→ Texto seleccionado
========

Habla este pequeño libro del mundo inmenso que un niño guarda, por años, en su memoria, en el fondo más íntimo de sí mismo. No se trata de ese tipo de libros de “recuerdos” uniformes y complacientes, de cientos de anécdotas más o menos patéticas, más o menos falseadas con el tufo de la añoranza por los libros, por las lecciones paternas que, llegado el caso, evocan tantos y tantos escritores en el ocaso de su éxito, sólo para asegurarse de que están vivos. No. En El africano, lo que hay es el recuerdo sensible, delicado, casi poético, de un mundo que, más que para el propio Le Clézio (Niza, 1940), dejó de existir para su padre, de un mundo que les fue arrebatado -de un mundo que les había sido dado, luego quitado-, de un mundo aparte: África.
Le Clézio lo cuenta así: “No es una memoria difusa, ideal: la imagen de las altas mesetas, de los pueblos, las caras de los viejos, los ojos agrandados de los chicos roídos por la disentería, el contacto con todos esos cuerpos, el olor de la piel humana y el murmullo de las plantas. A pesar de todo eso, a causa de todo eso, esas imágenes son las de la felicidad, de la plenitud que me hizo nacer.”

========

→ Conjunto de registros
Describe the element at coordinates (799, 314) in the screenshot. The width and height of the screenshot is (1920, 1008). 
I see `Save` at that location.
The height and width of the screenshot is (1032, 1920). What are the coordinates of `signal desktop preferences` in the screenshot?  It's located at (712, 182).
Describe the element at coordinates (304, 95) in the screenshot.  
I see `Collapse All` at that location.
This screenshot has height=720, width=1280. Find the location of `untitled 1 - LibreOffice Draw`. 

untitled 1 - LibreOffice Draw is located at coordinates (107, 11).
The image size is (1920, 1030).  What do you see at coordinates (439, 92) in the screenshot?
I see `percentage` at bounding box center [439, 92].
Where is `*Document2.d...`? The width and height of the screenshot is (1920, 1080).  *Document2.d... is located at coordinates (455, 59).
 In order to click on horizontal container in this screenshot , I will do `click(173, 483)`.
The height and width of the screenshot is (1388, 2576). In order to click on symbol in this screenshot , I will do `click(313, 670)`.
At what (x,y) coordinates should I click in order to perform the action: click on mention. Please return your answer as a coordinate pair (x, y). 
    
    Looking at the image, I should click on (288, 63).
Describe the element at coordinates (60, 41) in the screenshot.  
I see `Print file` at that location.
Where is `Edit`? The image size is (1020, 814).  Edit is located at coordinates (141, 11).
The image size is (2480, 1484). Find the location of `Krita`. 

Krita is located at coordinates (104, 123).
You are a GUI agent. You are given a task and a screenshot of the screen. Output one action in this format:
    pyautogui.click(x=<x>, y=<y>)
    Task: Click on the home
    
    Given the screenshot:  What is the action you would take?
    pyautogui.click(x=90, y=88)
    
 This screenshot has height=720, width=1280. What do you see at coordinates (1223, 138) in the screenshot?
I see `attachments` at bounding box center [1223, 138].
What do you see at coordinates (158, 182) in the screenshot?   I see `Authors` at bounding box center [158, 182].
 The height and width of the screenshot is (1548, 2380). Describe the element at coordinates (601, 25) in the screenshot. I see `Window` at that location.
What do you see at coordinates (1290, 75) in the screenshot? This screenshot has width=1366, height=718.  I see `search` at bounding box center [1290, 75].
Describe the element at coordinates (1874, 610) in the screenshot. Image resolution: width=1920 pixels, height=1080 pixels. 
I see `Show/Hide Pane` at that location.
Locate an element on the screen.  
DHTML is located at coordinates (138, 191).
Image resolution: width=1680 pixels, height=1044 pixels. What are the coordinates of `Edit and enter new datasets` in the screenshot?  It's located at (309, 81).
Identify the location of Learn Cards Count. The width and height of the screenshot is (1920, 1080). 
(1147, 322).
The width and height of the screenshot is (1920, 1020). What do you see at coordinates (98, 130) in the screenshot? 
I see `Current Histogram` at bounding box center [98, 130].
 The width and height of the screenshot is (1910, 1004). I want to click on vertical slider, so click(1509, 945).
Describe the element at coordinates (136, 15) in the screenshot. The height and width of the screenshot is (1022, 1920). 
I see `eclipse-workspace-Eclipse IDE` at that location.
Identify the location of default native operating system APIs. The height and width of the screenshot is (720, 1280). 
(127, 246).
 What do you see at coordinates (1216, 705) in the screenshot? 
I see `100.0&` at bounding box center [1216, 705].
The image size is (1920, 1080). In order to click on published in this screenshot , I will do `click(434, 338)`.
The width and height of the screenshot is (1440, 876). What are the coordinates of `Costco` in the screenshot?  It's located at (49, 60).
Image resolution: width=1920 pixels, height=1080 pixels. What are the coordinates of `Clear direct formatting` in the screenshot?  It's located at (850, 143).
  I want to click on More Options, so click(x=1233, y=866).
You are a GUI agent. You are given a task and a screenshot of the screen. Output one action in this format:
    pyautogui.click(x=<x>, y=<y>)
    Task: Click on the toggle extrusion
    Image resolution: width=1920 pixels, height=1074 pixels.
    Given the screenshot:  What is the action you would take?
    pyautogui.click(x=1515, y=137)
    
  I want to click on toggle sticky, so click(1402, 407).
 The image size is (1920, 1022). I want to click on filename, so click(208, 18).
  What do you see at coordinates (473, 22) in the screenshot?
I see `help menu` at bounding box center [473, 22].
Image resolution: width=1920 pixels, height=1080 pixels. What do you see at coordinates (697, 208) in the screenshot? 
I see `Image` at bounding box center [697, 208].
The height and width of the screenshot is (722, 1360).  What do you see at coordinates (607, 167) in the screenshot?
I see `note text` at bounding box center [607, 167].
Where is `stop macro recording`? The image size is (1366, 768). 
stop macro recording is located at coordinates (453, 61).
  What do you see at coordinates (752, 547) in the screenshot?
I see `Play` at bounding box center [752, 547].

========

→ Problema 1
Transcriba sin alteraciones el fragmento del texto sobre El africano comprendido entre "Habla este pequeño" y "mundo aparte: África.", ambos incluidos.
→ Problema 2
Determine si las afirmaciones (a), (b) y (c) concuerdan con el texto sobre El africano; responda sí o no a cada una y cite literalmente las palabras del texto que lo deciden.
(a) Le Clézio nació en Niza en 1940.
(b) El libro pertenece al tipo de libros de recuerdos uniformes y complacientes.
(c) En la cita de Le Clézio, las imágenes recordadas son las de la felicidad.
Los registros constituyen material independiente del texto sobre El africano.

→ Resultado del ejercicio 1
Habla este pequeño libro del mundo inmenso que un niño guarda, por años, en su memoria, en el fondo más íntimo de sí mismo. No se trata de ese tipo de libros de “recuerdos” uniformes y complacientes, de cientos de anécdotas más o menos patéticas, más o menos falseadas con el tufo de la añoranza por los libros, por las lecciones paternas que, llegado el caso, evocan tantos y tantos escritores en el ocaso de su éxito, sólo para asegurarse de que están vivos. No. En El africano, lo que hay es el recuerdo sensible, delicado, casi poético, de un mundo que, más que para el propio Le Clézio (Niza, 1940), dejó de existir para su padre, de un mundo que les fue arrebatado -de un mundo que les había sido dado, luego quitado-, de un mundo aparte: África.

→ Resultado del ejercicio 2
(a) Sí: «Le Clézio (Niza, 1940)».
(b) No: «No se trata de ese tipo de libros de “recuerdos” uniformes y complacientes».
(c) Sí: «esas imágenes son las de la felicidad».